Giroux peripherally swirled a pass onto the winger’s stick for a quick shot that caught the stick of Boston defenseman Zdeno Chara, and caught the Bruins — and particularly goaltender Jaroslav Halak — by surprise.

That goal, at 7:16 of the first period, cut an early two-goal deficit in half, allowing his team — so often deemed fragile in makeup — to believe it could repeat the formula of Monday night, when the Flyers rallied from a similar situation to post a 7-4 victory over Minnesota.

It also finally rewarded what has been, for Lindblom, an extended stretch of noticeable play.

``I felt I was close over the last few games,’’ he said. ``It’s tough. You want to score a goal so much you start thinking way too much. I feel more relaxed now. Just trust yourself and shoot the puck.’’

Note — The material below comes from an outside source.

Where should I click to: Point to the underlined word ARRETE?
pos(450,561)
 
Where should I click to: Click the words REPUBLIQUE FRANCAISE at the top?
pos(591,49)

It’s impossible to note this, or the improved play of Nolan Patrick, or even the seamless ascension (so far) of the man-child Hart, without looking to Gordon. These are big pieces to the Flyers future, and for much of this season, there was a hint, if not fear, that there had been a gross miscalculation.

Lindblom’s goal was only his fifth, and Patrick’s gears still slip from fifth to third too much, but that word maturity sure has popped up a lot since the 20-year-old rookie was given the net, and the 55-year-old Gordon, a former goalie, was promoted to coach him.

Hart, strangely but promisingly, has injected a sense of renewed fun in these Flyers, the root of their oft-cited maturity. Lindblom said, ``I feel that a lot … . He’s a pro. But he’s a funny guy.’’

Hart said, ``Since I’ve got here, I’ve felt they were a special group of guys. I’ve said it a million times, because it’s true. I love playing with these guys. I don’t want to go anywhere. I want to stay right here.’’

The feeling, it’s fair to say, is mutual.